Common Quote Mistakes And Quick Fixes
Most MLA quote errors come from small slips. Catch them once, and your next paper goes smoother.
| Slip | Fix | What It Changes |
|---|---|---|
| Period placed before the citation | Put the period after the parenthesis. | Matches MLA punctuation order |
| Comma between author and page | Use a space only: (Lee 44). | Keeps the citation format standard |
| Page number added to a web page with no pages | Drop the page number; cite author or title only. | Avoids made-up locator details |
| Block quote kept in quotation marks | Remove quotation marks in block format. | Signals the quote length correctly |
| Title in citation doesn’t match Works Cited | Shorten the same title words used in Works Cited. | Lets readers find the right entry fast |
| “et al.” used for two authors | List both names for two authors. | Follows MLA author rules |
| Quote dropped in without your own sentence | Add a setup line and a follow-up line. | Shows why the quote belongs in your paragraph |
Step By Step: Quote And Cite Without Stress
When you’re citing quotes in MLA format, this routine keeps things consistent.
- Pick the exact words you need.

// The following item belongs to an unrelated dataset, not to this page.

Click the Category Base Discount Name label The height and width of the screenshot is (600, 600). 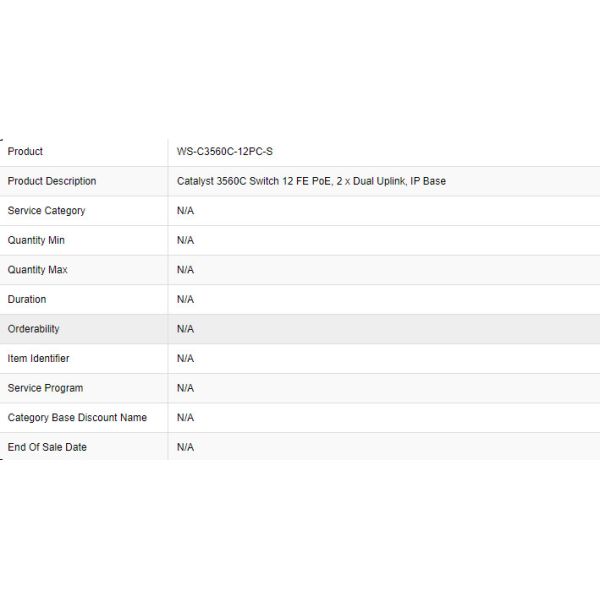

Use the shortest slice that still carries the meaning you want.
- Copy the quote letter for letter. Keep spelling, capitalization, and punctuation as printed.
- Decide: short quote or block quote. If it would take four lines or more, plan a block.
- Write a setup line. Name the author or context so the quote lands with purpose.
- Add the in-text citation. Use author and page, or a shortened title when there’s no author.
- Check the Works Cited match. The first item in Works Cited must match the first item in the in-text citation.
- Read it once. If the quote sounds jammed into your sentence, adjust with a signal phrase or a light bracketed edit.
When To Quote And When To Paraphrase
Quotes work best when the exact wording carries weight: a definition, a sharp claim, or a phrase you plan to unpack.
Paraphrase works well when you need the idea but not the exact phrasing.
If you can say the same point cleanly in your own words, paraphrase and cite. If the author’s wording is doing the heavy lifting, quote and cite.
Final Checks Before You Submit
- The quote is copied exactly as it appears in the source.
- The quote is introduced with your own words.
- The citation points to the correct author or shortened title.
- The page number appears only when the source has real page numbers.
- The Works Cited entry matches the in-text citation’s first element.
- Punctuation sits in the right place at the end of the sentence.
Once the author-page pattern feels natural, the rest becomes small variations on the same idea: show the borrowed words, then point cleanly to the source.